Volatile digital currencies, which exist without the backing of a central bank or government, have been around roughly a decade, thriving in shadows of suspicion for their association with criminal ventures, including money laundering and drug trafficking.
Last year, the leading cryptocurrency — bitcoin — went on one of the wildest rides in recent market history, soaring more than 1,500 percent from $1,000 to almost $20,000 before a massive drop in December. Traditional economists and investors found the surge troubling and called it an extraordinary speculation bubble.
On Wednesday, the House Financial Services subcommittee on monetary policy and trade heard expert witnesses hash through several prominent issues connected to the complex phenomena, including Washington’s still unresolved approach to ultimately deciding what type of regulatory framework could be required.
In the cryptocurrency world, economists and investors have debated a regulation paradox — governments must have regulations to prevent currency price manipulation and other problems, but the absence of rules has made cryptocurrencies grow so rapidly.

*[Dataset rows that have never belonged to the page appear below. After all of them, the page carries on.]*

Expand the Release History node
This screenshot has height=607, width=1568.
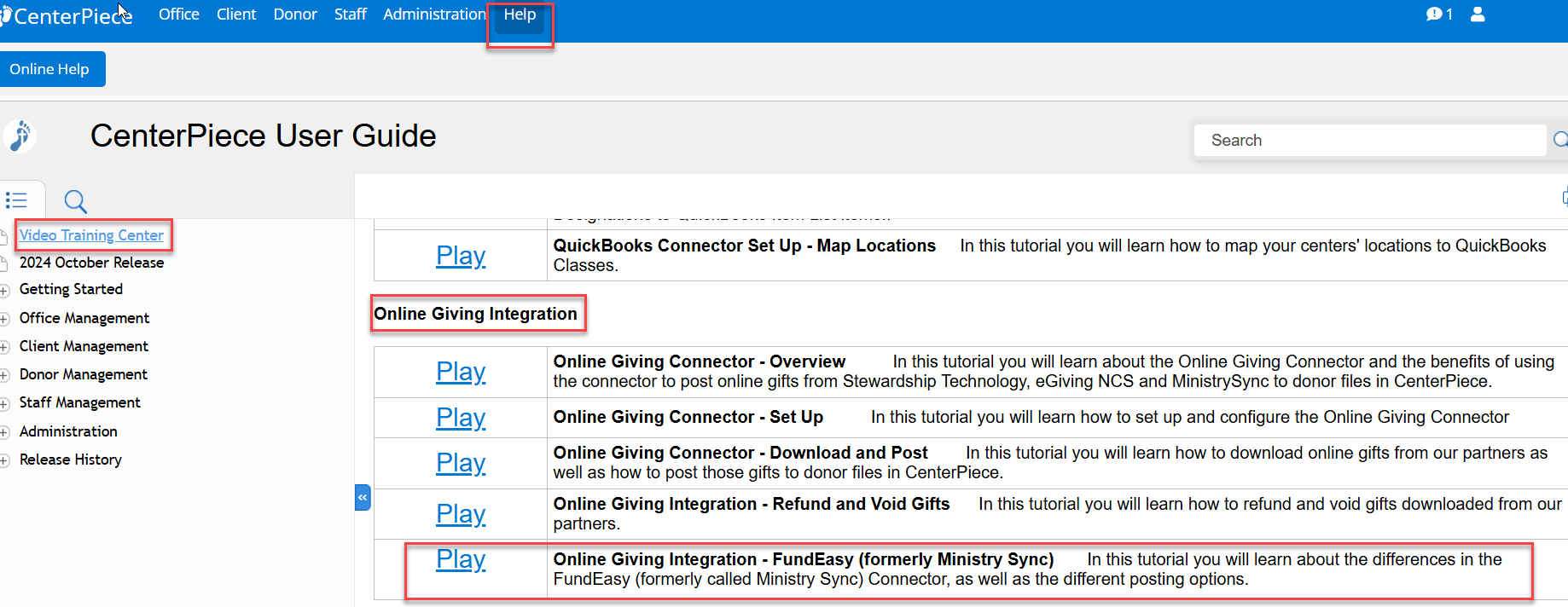(x=4, y=460)
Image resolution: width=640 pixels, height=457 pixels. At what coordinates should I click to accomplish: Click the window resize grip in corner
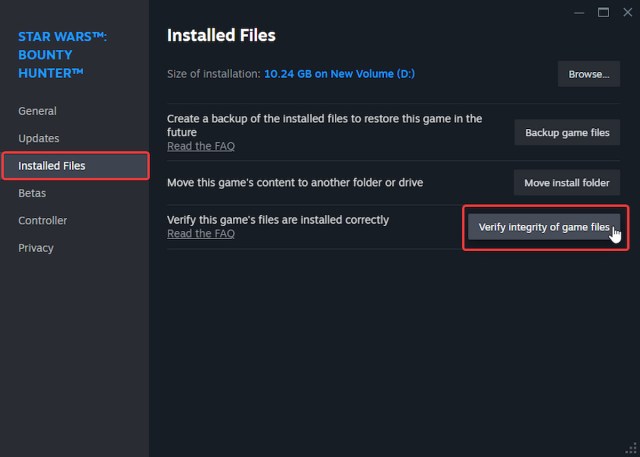click(632, 450)
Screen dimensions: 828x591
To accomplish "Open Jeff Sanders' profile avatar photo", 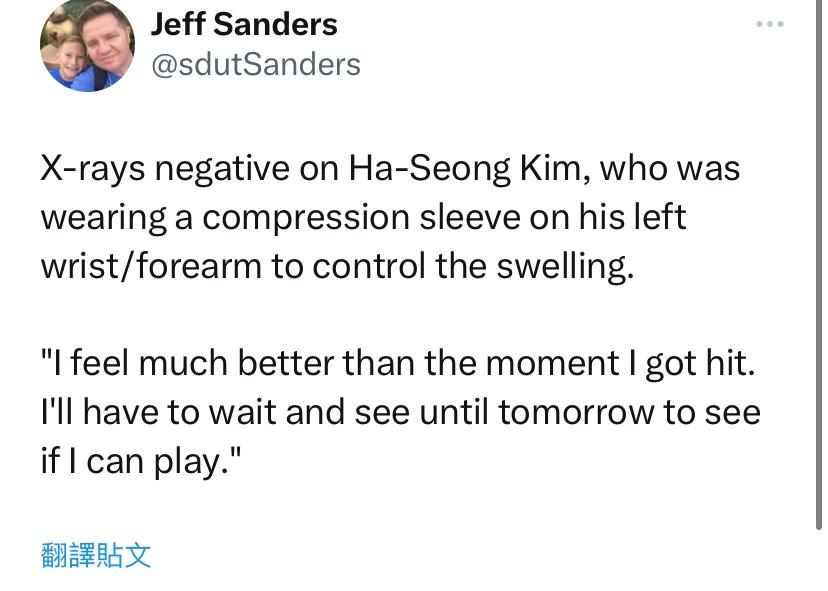I will click(87, 45).
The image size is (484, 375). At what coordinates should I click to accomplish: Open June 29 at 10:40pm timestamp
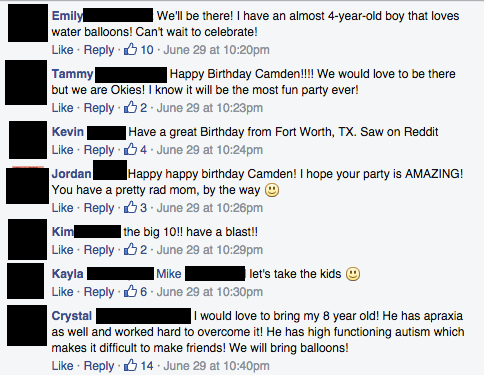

Their rise also must be understood within the larger trend of societies across the world using less cash than ever before, said Rodney J. Garratt, a University of California, Santa Barbara economist, to lawmakers.
“Central banks are currently evaluating numerous options for digital currencies, not just in response to the shift away from cash,” Mr. Garratt said. “But also for meeting core objectives and the enhancement of financial market infrastructures.”
Norbert J. Michel, director of the Heritage Foundation’s Center for Data Analysis, noted that Western policymakers are accustomed to a central bank such as the U. S. Federal Reserve having a monopoly on issuing money. Cryptocurrencies exist counter to that notion and threaten to act as substitutes to traditional currencies.
“It is certainly difficult to imagine a cryptocurrency replacing the U. S. dollar as long as the Federal Reserve acts as a moderately good steward of the national currency,” he said. “But it is for this very reason that Congress should eliminate barriers that impede people from using their preferred medium of exchange.”
While Capitol Hill appears likely to continue wrestling with cryptocurrency legislation, the IRS is already working to tax gains investors might have made from last year’s bitcoin bubble with officials there having recently labeled cryptocurrencies as property for tax purposes.